My first thought was "no": Michael Reich or Manuel Castells or Shannon Stimson or a host of others on the Berkeley campus know more Marx than I do, and the Marx that I know--Marx the economist--is a weaker and less profound thinker than the Marx the sociologist or Marx the political analyst that the others no. My second thought was "yes": I wasn't scheduled to be out much in the evening that month, and it was true that I never had been to the Bohemian Club.
I cleared the date with Ann Marie. "Be sure they're not still an exclusionary organization," she said. "Naah." I thought. The most aggressive and competent senior Republican in California--Ward Connerly--is Black. Both of California's senators are female. The CEO of Hewlett-Packard is female. It is the third millennium, after all. Maybe a decade ago they would have excluded women. Maybe two decades ago they would have excluded Blacks. Maybe three decades ago they would have excluded Jews. But surely not today.
But I asked. And you could have knocked me over with a feather when the answer came back: "yes, we exclude women, for it is our essential nature to exclude women":
The group is... very definately [sic] all male
because the club is a Gentlemen's Club.
I won't go into my own background, but suffice
it to say, there are many clubs in this country
that would not have me as a member because of my
ethnic background or the profession of my father.
The Bohemian Club is not one of those.
It might be an interesting field study for you to
see what kind of man belongs to such a stereotypical
bastion of the "ruling class," yet is genuinely
interested in reading and discussing the Communist Manifesto...
I didn't know whether I should be more...
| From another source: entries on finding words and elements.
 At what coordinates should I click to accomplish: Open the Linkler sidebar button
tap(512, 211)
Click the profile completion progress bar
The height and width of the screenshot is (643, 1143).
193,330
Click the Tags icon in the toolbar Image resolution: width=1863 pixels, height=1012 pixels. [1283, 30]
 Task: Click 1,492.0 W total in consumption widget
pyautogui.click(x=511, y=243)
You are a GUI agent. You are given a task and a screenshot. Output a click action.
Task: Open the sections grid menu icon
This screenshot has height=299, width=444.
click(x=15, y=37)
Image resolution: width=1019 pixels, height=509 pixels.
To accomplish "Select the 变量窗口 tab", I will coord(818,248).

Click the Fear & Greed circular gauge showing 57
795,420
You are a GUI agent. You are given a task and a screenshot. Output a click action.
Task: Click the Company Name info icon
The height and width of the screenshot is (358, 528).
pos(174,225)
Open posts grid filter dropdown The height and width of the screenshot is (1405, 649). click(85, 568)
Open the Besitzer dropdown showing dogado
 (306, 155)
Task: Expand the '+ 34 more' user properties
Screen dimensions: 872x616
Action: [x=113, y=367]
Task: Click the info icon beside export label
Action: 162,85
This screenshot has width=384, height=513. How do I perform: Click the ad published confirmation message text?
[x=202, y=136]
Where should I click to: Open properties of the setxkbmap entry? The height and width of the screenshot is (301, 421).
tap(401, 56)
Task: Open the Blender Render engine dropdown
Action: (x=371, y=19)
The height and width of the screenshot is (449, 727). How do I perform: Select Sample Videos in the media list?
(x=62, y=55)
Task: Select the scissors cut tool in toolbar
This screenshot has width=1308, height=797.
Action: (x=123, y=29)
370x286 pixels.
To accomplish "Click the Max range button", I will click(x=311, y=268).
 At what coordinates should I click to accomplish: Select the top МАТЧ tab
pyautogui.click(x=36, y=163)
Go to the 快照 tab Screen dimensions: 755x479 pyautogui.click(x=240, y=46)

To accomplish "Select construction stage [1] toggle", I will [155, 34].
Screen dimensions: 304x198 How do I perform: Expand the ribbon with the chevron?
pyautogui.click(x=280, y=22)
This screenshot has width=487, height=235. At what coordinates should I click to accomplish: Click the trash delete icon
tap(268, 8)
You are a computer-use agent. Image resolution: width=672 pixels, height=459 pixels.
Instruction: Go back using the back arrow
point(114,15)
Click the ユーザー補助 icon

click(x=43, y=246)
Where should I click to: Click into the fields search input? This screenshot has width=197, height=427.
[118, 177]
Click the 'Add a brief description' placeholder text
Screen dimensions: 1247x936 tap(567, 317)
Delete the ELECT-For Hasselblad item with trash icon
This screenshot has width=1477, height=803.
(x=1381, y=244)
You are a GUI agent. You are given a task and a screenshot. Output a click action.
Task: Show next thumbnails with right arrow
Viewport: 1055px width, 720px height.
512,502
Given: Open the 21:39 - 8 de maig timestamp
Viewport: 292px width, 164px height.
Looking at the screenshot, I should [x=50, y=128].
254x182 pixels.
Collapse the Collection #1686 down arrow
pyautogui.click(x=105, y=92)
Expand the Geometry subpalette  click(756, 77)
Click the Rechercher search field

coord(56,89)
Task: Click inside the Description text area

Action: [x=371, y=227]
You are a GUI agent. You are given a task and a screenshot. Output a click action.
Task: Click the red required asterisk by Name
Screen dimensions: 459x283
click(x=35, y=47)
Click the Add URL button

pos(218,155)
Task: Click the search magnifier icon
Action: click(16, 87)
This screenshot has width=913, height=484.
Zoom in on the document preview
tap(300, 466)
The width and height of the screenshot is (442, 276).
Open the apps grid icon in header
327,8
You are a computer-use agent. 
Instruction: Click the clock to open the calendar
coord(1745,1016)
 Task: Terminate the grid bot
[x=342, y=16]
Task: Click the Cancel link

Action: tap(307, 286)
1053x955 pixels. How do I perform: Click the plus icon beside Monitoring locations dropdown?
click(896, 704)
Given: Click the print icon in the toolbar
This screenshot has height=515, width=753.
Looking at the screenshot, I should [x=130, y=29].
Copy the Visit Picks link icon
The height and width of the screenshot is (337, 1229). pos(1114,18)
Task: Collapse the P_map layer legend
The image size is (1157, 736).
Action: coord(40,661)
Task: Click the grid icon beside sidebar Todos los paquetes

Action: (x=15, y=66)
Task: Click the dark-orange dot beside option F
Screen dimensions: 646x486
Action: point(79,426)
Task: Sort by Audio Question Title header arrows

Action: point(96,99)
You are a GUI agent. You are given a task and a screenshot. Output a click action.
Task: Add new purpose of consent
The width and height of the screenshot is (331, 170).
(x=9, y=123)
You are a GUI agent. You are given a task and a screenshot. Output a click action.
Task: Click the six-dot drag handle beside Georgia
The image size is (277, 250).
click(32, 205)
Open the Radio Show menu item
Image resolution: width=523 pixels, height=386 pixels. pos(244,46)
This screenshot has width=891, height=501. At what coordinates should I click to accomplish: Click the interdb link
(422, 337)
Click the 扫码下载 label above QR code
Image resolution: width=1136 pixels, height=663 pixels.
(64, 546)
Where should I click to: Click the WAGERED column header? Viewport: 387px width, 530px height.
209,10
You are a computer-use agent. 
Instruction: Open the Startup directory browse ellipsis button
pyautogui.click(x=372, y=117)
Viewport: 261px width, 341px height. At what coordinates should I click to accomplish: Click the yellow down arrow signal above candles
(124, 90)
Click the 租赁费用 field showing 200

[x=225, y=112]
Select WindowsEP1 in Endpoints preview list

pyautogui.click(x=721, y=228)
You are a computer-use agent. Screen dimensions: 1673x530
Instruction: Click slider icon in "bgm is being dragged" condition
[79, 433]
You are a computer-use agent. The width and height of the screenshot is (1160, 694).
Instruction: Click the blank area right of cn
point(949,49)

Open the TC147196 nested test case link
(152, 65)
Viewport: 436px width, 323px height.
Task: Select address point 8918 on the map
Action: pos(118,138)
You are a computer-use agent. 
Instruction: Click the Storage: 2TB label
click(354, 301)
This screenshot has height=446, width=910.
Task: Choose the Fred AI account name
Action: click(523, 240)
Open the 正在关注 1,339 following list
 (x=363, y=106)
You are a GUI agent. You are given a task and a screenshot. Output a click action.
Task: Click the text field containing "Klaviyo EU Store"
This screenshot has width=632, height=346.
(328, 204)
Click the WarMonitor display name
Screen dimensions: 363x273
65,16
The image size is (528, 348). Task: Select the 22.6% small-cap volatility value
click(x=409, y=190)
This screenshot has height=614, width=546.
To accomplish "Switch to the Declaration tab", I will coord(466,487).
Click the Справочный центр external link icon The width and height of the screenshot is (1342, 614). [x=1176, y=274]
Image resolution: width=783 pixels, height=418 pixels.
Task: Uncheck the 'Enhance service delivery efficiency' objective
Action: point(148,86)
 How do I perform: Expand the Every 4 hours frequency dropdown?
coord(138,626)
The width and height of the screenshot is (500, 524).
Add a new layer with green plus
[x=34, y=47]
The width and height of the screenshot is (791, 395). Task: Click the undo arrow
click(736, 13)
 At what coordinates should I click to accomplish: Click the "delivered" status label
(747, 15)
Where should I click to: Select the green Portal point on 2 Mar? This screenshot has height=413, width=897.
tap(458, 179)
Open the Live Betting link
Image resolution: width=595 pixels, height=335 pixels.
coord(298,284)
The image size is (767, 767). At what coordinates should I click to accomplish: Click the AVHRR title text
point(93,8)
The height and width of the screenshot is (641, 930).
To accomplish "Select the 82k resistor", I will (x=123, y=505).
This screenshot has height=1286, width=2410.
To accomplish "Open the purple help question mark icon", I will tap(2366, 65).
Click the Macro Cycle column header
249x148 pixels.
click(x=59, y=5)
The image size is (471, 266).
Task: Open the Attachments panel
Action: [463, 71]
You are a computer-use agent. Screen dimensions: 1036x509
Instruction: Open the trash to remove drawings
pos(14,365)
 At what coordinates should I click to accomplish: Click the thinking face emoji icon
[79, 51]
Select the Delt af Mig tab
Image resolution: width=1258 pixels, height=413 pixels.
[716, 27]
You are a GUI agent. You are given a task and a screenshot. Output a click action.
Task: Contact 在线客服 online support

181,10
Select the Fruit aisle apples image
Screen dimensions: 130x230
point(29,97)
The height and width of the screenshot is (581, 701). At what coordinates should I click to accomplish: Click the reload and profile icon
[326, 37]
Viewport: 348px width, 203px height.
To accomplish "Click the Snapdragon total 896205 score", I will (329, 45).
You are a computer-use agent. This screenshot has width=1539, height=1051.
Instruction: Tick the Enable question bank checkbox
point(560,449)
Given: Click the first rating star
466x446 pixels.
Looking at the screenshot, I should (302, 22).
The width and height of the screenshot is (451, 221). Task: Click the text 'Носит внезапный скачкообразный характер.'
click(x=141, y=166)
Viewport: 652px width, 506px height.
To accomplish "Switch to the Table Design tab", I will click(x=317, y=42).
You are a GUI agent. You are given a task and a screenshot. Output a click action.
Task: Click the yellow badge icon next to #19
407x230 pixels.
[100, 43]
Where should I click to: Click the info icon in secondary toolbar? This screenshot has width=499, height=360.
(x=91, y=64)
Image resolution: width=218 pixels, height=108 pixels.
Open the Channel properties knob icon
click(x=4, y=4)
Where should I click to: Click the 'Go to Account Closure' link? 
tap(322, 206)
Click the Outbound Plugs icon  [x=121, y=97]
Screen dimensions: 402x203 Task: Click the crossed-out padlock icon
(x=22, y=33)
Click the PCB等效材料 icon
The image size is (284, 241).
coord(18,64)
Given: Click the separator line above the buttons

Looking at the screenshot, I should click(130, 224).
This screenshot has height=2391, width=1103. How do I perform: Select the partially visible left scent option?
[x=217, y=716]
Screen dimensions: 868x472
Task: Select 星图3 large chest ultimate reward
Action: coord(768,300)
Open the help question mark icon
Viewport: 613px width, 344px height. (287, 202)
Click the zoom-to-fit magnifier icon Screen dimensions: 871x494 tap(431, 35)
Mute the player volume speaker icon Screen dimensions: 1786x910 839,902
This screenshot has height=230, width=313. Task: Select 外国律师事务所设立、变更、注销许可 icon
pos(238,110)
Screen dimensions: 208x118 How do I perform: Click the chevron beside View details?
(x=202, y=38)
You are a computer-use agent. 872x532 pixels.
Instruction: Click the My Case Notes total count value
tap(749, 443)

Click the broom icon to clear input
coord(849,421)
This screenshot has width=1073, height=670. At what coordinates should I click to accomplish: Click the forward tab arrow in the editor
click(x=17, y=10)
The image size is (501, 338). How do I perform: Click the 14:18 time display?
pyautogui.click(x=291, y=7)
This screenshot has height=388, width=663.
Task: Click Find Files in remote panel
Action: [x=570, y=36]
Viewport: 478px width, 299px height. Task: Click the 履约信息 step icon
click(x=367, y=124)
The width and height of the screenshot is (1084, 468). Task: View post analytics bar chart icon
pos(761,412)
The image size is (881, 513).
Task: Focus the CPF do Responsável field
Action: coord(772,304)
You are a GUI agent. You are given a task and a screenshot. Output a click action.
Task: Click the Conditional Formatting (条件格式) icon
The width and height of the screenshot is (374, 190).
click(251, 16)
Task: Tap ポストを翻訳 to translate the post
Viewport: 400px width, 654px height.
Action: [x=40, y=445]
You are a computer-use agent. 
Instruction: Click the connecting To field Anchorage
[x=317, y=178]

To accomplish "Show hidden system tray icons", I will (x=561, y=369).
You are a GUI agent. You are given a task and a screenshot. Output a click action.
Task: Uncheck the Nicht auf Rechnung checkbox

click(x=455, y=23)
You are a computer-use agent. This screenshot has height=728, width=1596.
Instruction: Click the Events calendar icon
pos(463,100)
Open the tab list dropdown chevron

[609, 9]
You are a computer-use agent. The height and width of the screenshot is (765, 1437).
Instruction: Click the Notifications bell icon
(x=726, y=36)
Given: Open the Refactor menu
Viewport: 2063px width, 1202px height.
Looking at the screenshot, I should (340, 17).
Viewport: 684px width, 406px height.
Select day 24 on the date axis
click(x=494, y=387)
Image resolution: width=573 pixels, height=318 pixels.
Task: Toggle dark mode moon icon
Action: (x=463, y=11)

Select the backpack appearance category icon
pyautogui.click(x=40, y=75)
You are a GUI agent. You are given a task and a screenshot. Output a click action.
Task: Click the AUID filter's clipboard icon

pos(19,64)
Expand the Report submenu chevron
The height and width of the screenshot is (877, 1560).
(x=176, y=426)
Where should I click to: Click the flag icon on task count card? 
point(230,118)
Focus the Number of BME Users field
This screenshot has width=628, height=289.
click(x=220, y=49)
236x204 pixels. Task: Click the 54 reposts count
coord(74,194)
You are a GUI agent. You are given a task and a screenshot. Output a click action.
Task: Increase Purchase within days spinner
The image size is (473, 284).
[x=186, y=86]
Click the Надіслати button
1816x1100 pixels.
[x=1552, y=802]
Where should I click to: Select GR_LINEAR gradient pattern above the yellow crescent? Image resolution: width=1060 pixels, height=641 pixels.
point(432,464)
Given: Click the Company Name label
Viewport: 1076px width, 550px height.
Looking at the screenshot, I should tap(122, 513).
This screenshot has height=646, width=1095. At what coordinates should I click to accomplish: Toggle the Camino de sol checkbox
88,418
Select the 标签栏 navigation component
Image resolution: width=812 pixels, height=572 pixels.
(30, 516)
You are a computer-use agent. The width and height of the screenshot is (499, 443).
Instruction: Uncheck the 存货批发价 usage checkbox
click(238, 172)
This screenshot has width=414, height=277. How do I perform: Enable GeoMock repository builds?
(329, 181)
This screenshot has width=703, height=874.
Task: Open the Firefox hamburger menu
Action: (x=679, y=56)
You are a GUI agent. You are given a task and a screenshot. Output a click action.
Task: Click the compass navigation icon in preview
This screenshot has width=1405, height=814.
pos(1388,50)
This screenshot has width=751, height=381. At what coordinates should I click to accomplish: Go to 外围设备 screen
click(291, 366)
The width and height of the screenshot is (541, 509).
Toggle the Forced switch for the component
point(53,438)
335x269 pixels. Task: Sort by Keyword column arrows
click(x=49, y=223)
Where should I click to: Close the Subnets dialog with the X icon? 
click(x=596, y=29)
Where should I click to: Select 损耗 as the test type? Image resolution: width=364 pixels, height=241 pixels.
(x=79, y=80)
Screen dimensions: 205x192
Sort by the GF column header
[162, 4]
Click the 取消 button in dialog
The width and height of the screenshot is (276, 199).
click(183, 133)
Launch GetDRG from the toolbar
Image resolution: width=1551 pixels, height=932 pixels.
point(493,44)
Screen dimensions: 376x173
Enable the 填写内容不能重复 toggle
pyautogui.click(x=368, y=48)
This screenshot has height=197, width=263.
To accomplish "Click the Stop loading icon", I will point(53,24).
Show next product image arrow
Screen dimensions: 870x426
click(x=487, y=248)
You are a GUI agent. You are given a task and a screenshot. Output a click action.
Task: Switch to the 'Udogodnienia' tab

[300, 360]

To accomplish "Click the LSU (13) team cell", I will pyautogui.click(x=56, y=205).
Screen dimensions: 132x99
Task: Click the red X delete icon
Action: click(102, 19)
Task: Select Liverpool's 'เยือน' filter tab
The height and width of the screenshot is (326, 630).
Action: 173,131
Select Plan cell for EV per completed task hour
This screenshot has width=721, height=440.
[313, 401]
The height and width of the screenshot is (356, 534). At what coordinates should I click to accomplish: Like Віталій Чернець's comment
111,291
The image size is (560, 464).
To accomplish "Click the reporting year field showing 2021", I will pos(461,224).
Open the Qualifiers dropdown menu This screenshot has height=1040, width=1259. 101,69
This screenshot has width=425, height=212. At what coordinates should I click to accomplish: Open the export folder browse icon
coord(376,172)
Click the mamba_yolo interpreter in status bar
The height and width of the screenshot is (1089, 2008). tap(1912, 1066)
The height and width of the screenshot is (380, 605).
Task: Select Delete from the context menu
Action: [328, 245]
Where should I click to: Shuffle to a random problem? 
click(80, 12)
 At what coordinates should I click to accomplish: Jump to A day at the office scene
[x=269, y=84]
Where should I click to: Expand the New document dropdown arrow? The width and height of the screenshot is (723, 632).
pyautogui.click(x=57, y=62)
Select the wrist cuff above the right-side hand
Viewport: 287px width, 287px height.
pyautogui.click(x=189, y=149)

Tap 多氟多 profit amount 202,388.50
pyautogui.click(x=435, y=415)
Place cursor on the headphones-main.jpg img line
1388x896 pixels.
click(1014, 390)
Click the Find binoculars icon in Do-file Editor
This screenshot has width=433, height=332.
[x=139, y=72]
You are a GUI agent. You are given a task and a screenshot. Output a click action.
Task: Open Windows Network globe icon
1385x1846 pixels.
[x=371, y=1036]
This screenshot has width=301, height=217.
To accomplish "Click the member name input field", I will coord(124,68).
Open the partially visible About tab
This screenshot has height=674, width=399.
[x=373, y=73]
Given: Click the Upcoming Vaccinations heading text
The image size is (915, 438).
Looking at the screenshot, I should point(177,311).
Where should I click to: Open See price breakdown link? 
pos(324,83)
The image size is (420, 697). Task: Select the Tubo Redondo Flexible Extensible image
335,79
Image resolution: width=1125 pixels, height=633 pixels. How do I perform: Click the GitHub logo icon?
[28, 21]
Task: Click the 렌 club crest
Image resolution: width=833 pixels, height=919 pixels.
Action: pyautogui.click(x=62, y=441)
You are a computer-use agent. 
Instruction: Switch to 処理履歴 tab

surprised that the Bohemian Club still thinks that women have incurable cooties...
dumbfounded that Berkeley has computer science professors of my generation who want to be "Gentlemen"...
astonished that anyone would think it "Gentlemanly" in this day and age to belong to an all-male club...
insulted that anyone would think that scruples at doing favors for exclusionary institutions could be overcome by his pointing out that he was offering me valuable access--a "field study" of "ruling class institutions"...
Moreover, the tone of the email felt awry. The first email had been him asking me to do him a favor. The second stressed that he was a gentleman, part of the ruling class, trying to do me a favor.
And then I realized what was going on. In asking whether his organization was an exclusionary one, I had disrespected him. And his response was to start playing a status one-upmanship game.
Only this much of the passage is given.